30数年前、北京で中国語を学んだのが縁なのか、今度は自分が中国の若者に日本語を教える立場に。

朋あり、遠方より来る、亦た楽しからずや。

2016-02-29 21:03:36 | 日記
外務省の招きで日本を視察している北京の旧友が本日、我が家を訪れた。元『財経』誌副編集長の羅昌平と彼が同行してきた『鳳凰週刊』主筆の葉匡政だ。いずれも中国メディア界を評する人物である。





『論語』の冒頭にこうある。

「子曰く、学びて時にこれを習う、亦た説(よろこ)ばしからずや。朋あり、遠方より来る、亦た楽しからずや。人知らずして慍(うら)みず、亦た君子ならずや」

専門家によって様々な解釈があるだろうが、人の情に大きな時代の変化がないとすれば、同じ心持を感じた1日であったと言ってよい。懐かしい友が遠方からやってきて、いろいろな話をする。自分の近況や共通の友人の消息、昨今の社会情勢に至るまで、話題は尽きない。喜ばしく、楽しいひと時である。お互いが議論することがすなわち学ぶことなのだ。「人知らずして」。別に世間に名前を売るために学んでいるのではないから、人の目を気にする必要はない。思う存分語り、できれば酒でも飲みながら語り明かしたいものである。

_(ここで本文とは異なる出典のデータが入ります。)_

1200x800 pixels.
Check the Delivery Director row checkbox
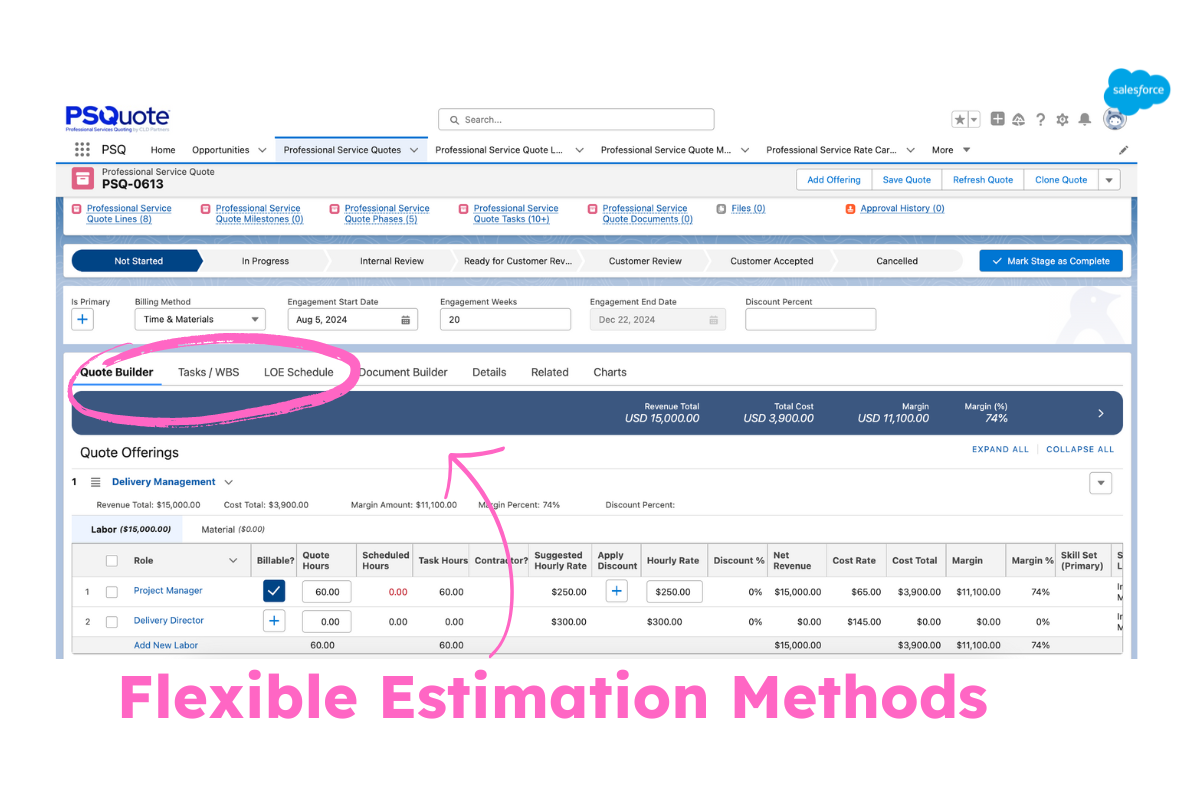[x=112, y=622]
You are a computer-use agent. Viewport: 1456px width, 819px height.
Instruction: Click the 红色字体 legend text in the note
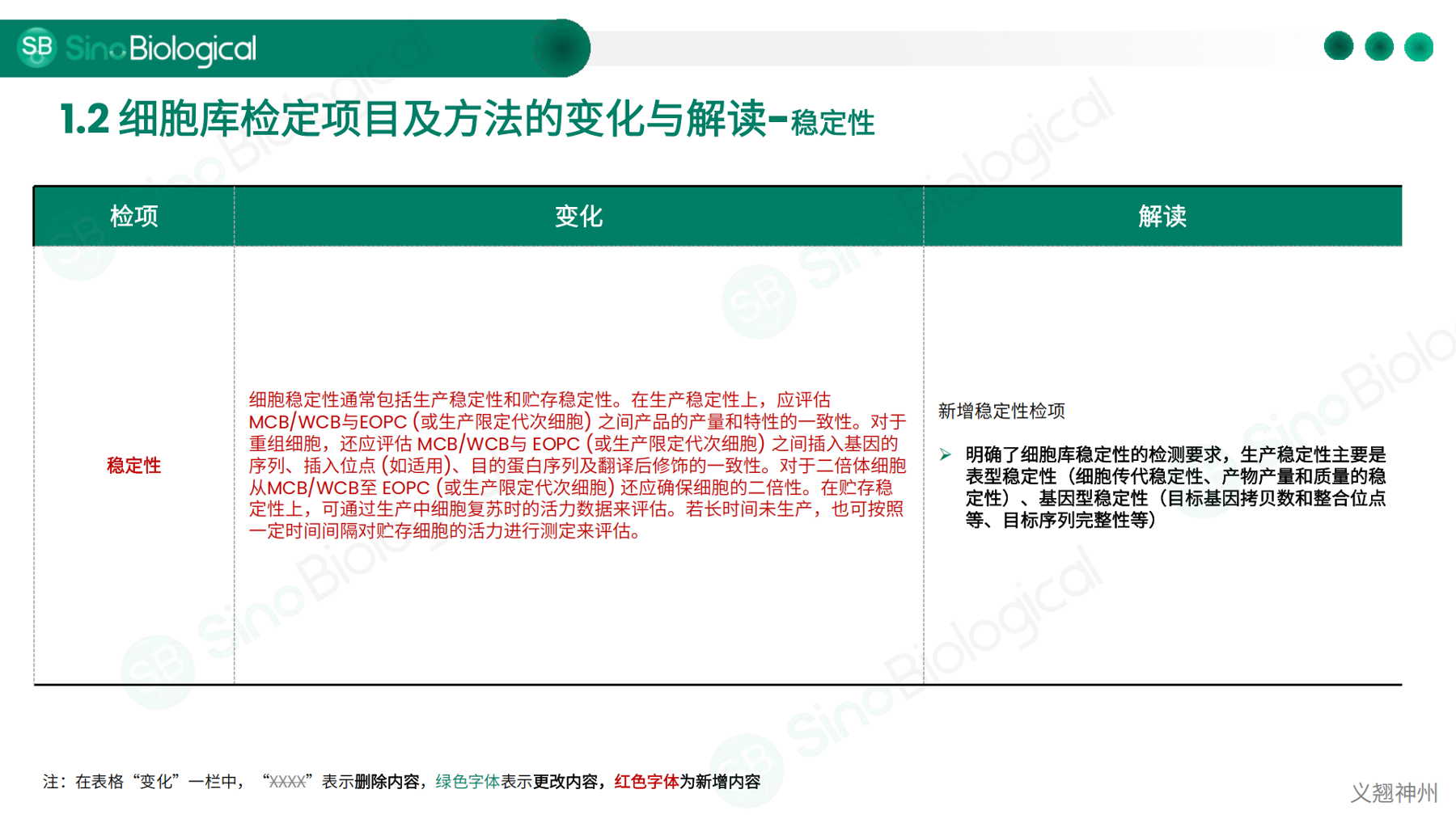pos(645,781)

だが外務省の配慮が行き届き過ぎ、彼らには自由時間がほとんどない。好意なのだからやむを得ない。結局、私は昼間の数時間を一緒に過ごしただけだった。一般の家庭を案内し、普通のそば屋で昼食を取り、近所の商店街を歩いた。間口の狭い商店がぎっしり並んでいるのを見て驚いていた。何もかもが大きい北京のスケールとは違う。それぞれが凝っていて、個性的で、人情味があると喜んでくれた。パチンコ店も、喫茶コーナーのある小さな本屋も米屋も、みな興味津々だった。満開の梅に喜びつつ、桜がまだ見られないことを惜しんでいた。次回はゆっくり花見にでも連れ出そうと思う。

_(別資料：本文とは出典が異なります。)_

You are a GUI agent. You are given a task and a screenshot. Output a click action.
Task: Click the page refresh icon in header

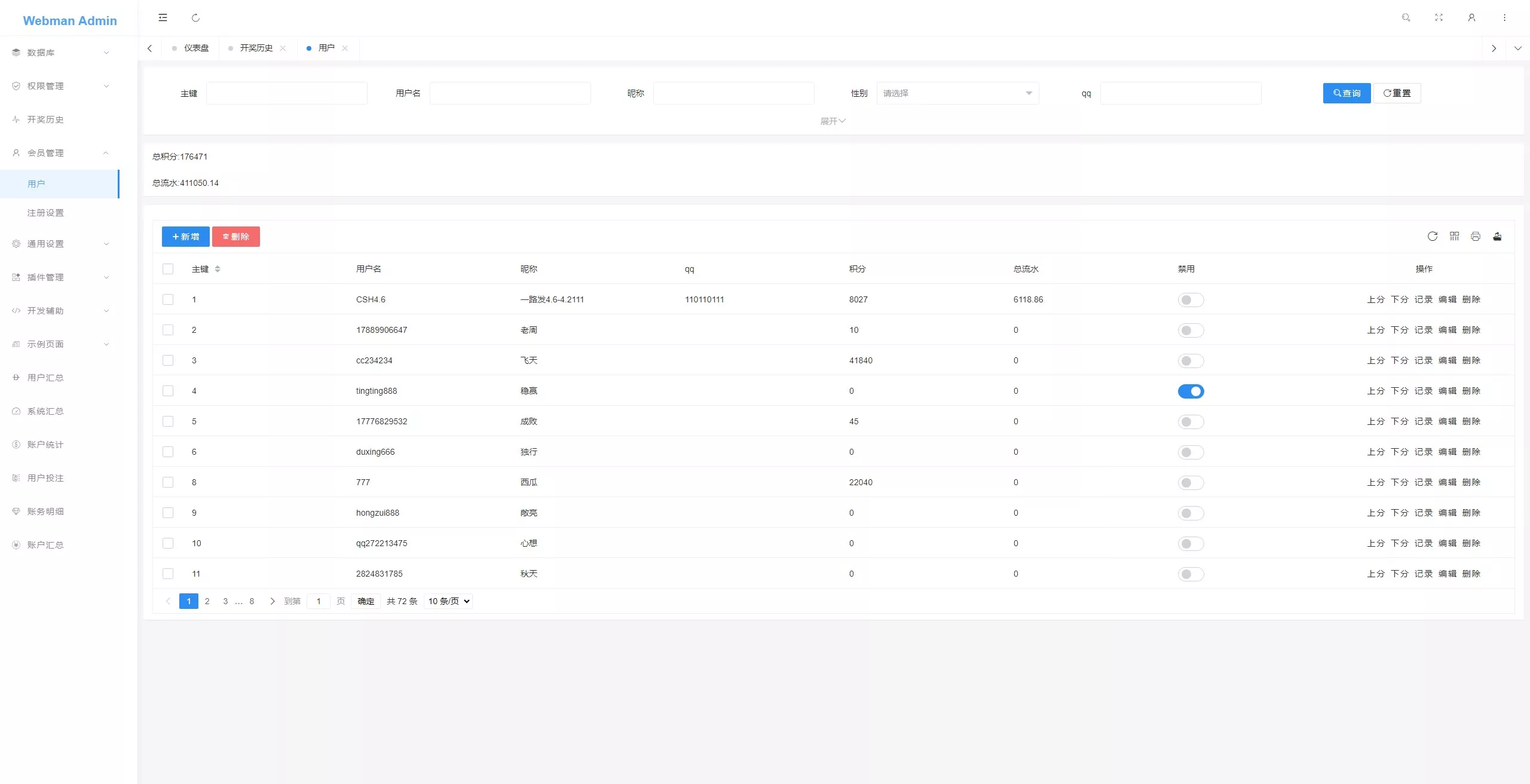pyautogui.click(x=195, y=18)
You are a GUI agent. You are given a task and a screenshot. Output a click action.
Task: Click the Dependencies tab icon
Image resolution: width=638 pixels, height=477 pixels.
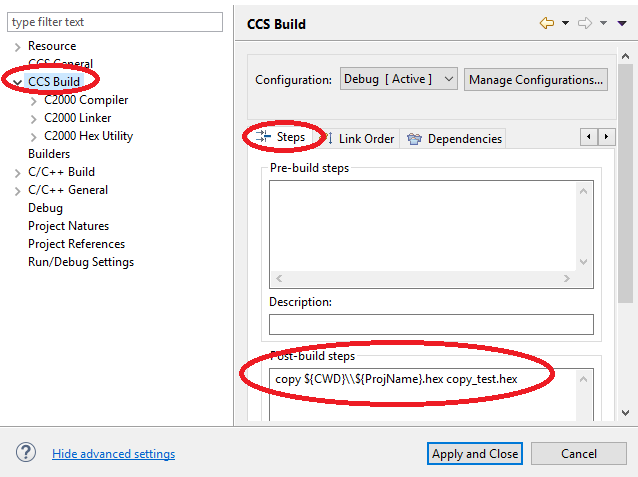click(414, 139)
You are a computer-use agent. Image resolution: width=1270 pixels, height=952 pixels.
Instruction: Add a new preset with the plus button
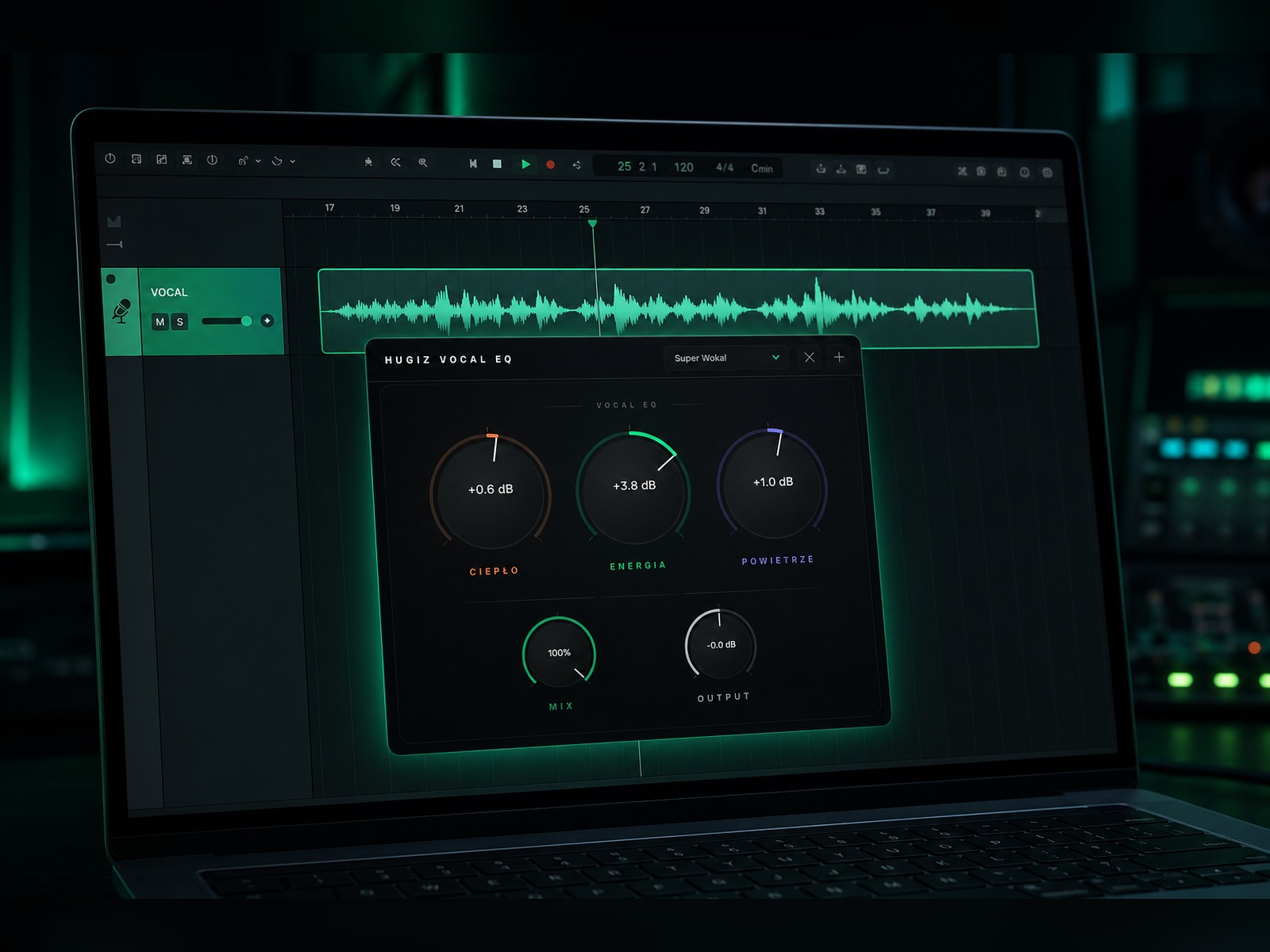839,357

残念なのは、自国の状況を語る彼らの表情は決して明るくないように見えたことだ。私の錯覚であれば幸いだが、昨今、ますます強化されるメディア統制が影を落としているのだとしたら深刻だ。良心を持っている人たちの表情を曇らすようなことはみなが望まない。喜ばしく、楽しくなければいけない。